The average New Zealand household is now paying $200 a year more in petrol taxes than this time last year, with Auckland families paying $324 extra, National Leader Simon Bridges says.

"Every time a New Zealander puts $1 of petrol in their vehicle, 53c of that is going straight into the Government's coffers, and the Government's share and the costs faced by Kiwis is only going to get worse as fuel prices climb," he said.

Since the election, petrol prices had increased by 42c a litre on average, to record highs.

That included this month's 3.5c hike in excise, netting the Government about $123 million a year in extra revenue, plus GST on the fuel price increase which amounted to $220 million a year at current prices – "all additional costs paid by New Zealanders".

"Auckland Council is also now collecting an extra $70 million from a year from Auckland families as a result of its regional fuel tax, enabled by the Government," Bridges said.

And there were two more excise tax increases to come in the next two years.

"This Government fails to understand that petrol is typically a fixed cost for families and businesses. It is the cost of getting kids to school and groceries home from the supermarket.

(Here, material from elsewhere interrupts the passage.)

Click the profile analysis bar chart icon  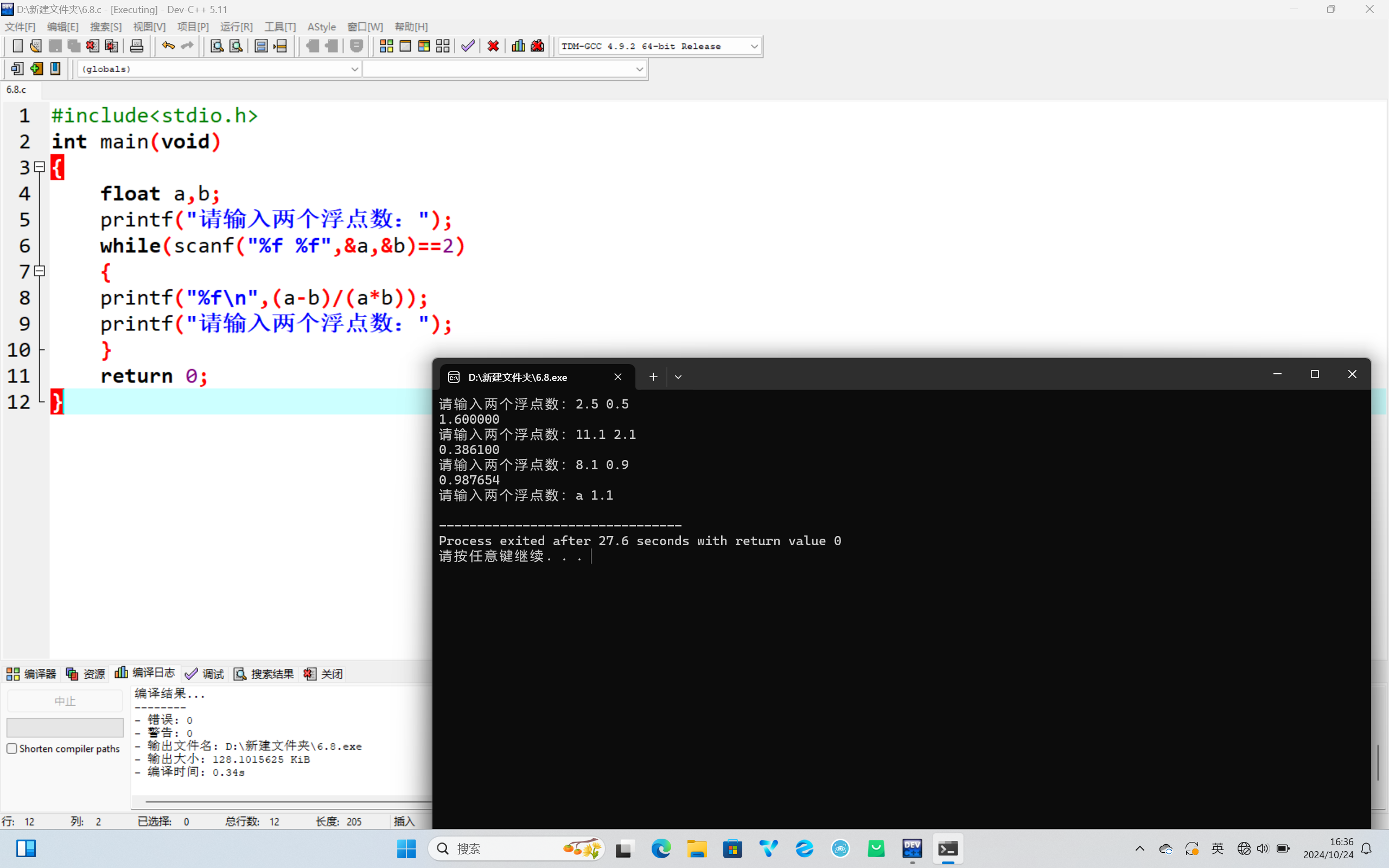[x=518, y=46]
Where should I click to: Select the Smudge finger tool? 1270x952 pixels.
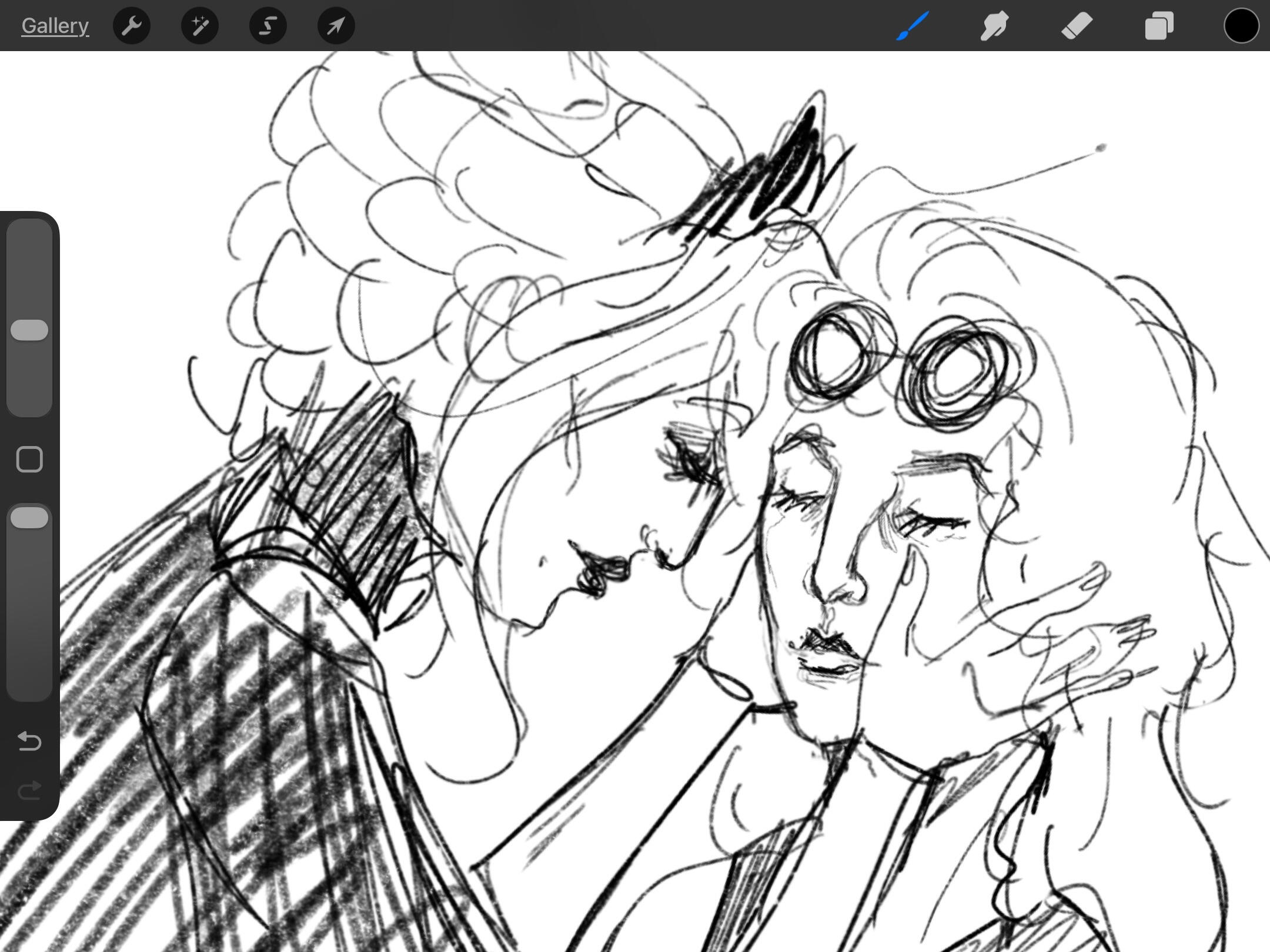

It is the cost of getting goods and services to your customers.

"Rather than imposing more taxes it needs to get its own spending under control and it could start with finding a more cost-effective solution to the billions of dollars it wants to spend on Auckland's trams."

National understood the need to invest in infrastructure "but we don't need to keep imposing higher costs on New Zealanders to do it".

Last month, petrol prices hit a record high of more than $2.40 for 91 octane at some stations and it only increased further with the increase in excise tax which came in on October 1.

The ever-increasing cost last week sparked the formation of a Facebook page calling for Kiwis around the country to refrain from filling up on October 26 in protest.


Earlier this year, when petrol reached $2.30 a litre the Automobile Association called for the Government to cut 10c of tax off the price immediately while Consumer New Zealand said the price would likely force people to bike, walk or take public transport instead.